# R58 Steam Boiler Settings



## Mike_Bike

Just getting to grips with a new machine and was wondering if anyone has adjusted the steam boiler on their machine? Mine is set as per the factory at 123*C which results in about 1Bar of steam pressure which is just above the lower limit of the normal "green" zone on the gauge. Should I up the temperature a little to get it to sit more in the middle of the normal zone?

The reason I ask is because I am struggling to get a nice texture to the milk and I was wondering if the pressure was a bit down? I am used to a Silvia with a single hole tip and the pressure seemed to be higher? I have switched to the smaller of the two hole tips that come with the machine and it is better but I still cannot achieve the nice smooth, fine foam that I could with the Rancilio ... perhaps I am still on the learning curve and need to drink a few more coffee's before I get the knack?

P.S why do they put the steam on the left hand side? I am right handed and much preferred the steam wand being on the right side of the machine. That and the drip tray being held in place by some woefully inadequate magnets are my only gripes so far with the machine so far


----------



## Mike_Bike

Upped the pressure to the centre of the green section and I'm getting on much better.
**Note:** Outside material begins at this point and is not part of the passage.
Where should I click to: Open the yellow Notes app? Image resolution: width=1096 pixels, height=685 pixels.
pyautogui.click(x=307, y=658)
Just my skills that need perfecting now, getting better results than using the Silvia so I feel justified in upgrading LoL.
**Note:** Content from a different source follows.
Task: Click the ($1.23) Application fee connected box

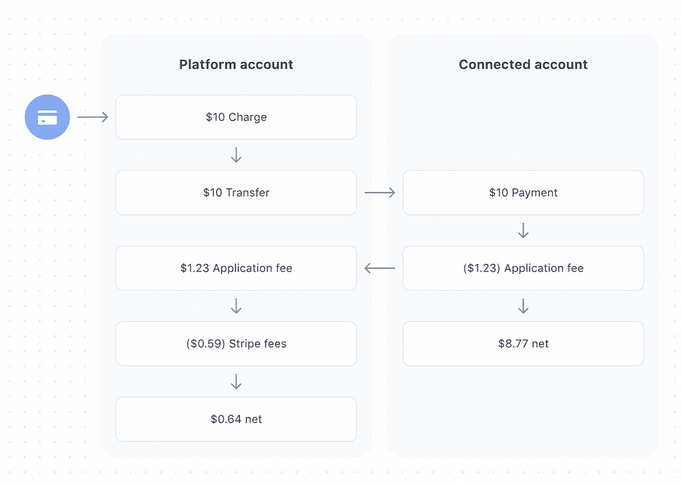Action: pyautogui.click(x=523, y=269)
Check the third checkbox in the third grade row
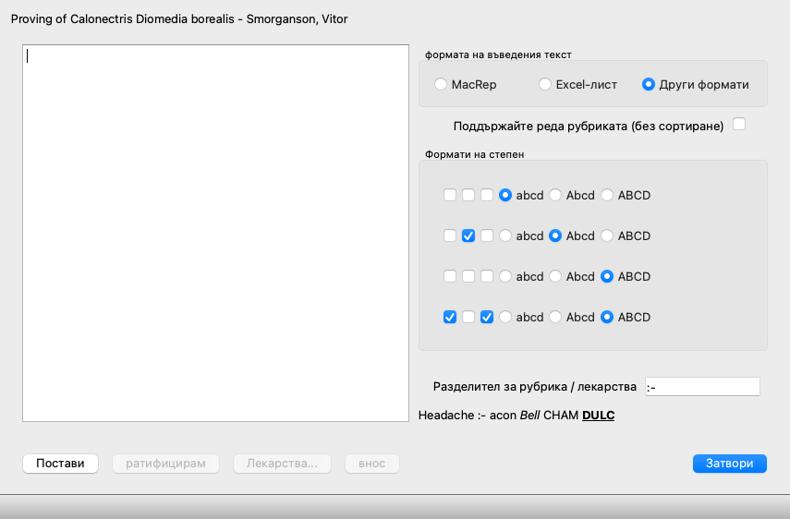790x519 pixels. click(x=487, y=276)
It has made me think about my technique a lot more because the machine is much more stable and as such I want to cut down on some of the other variables, first off I've ordered a precision scale to look at dosing and a timer so I can more easily time the shots.


----------



## glevum

Hi Mike, i upgraded to a HX a couple of weeks ago from the Silvia. I prefer a right hand drive steam arm as well


----------



## jakeapeters

I've got mine set at 1.4bar (I think I upped the temp to 125, but I can't be sure). I get tons of steam power, and the texture is excellent.


----------



## coffan

The factory set is 123 C* . To me it was a bit too much, it gave me 1.2 bar or a bit more pressure. I lowered it to 122 C* and now I get about 1.1 bar steam pressure and I can make wonderful creamy milk foam with it.


----------



## amalgam786

Hi

I've been struggling to get a really velvety finish to my steamed milk and had also changed to the smaller 2 hole tip.

Mike_Bike - what did you set your steam boiler to?

thanks!


----------